A discussão sobre limites para a utilização de esperma de um mesmo doador ganhou força na Europa, impulsionada por casos de múltiplos descendentes. No Brasil, a Sociedade Brasileira de Reprodução Humana (SBRH) afirma que os centros de reprodução assistida devem seguir normas da Anvisa e do CFM.
A proposta de um teto internacional surge após relatos de que um homem gerou centenas de descendentes em diferentes nações. No contexto brasileiro, a resolução do CFM estabelece que um doador não pode gerar mais de 2 nascimentos de crianças de sexos diferentes em uma área de até 1 milhão de habitantes. A única exceção ocorre quando a mesma família utiliza o mesmo gameta em gestações posteriores.
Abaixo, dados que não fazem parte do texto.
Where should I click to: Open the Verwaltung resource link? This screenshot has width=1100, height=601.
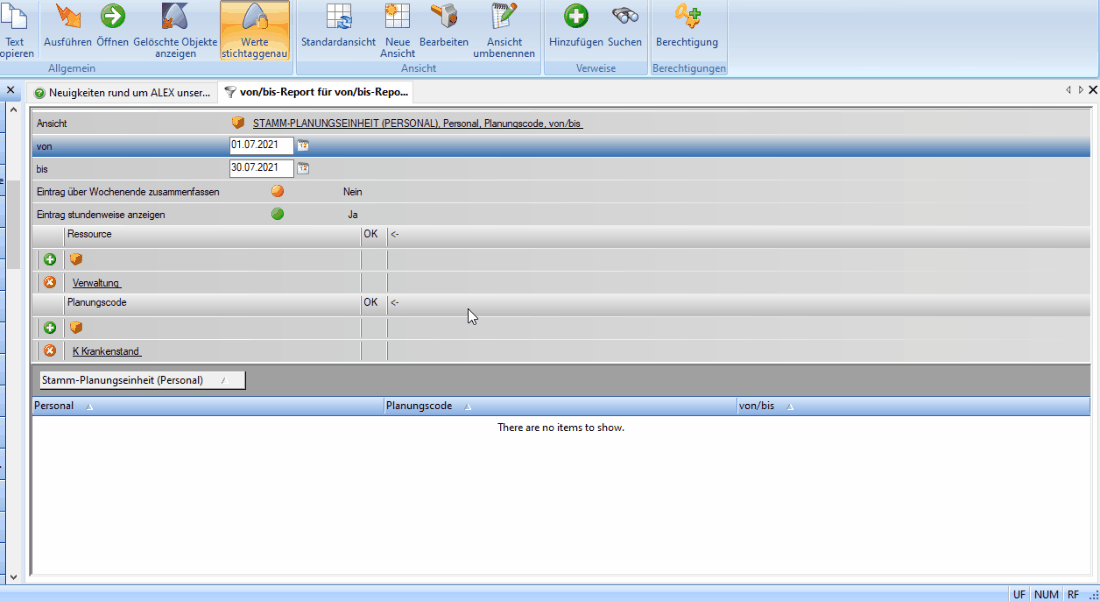coord(96,283)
A especialista da SBRH, Ines Katerina Damasceno, comentou que o avanço dos testes genéticos facilita a escolha dos pacientes, mas também encarece o processo. No Brasil, a doação permanece anônima, o que exige uma ampla discussão bioética sobre questões morais, legais e de sucessão.
O controle dos nascimentos é feito anualmente à Anvisa por meio do SisEmbrio. Contudo, a presidente da SBRH declarou que o principal desafio nacional é aumentar o número de doadores, citando a rigidez dos exames exigidos para a coleta do sêmen.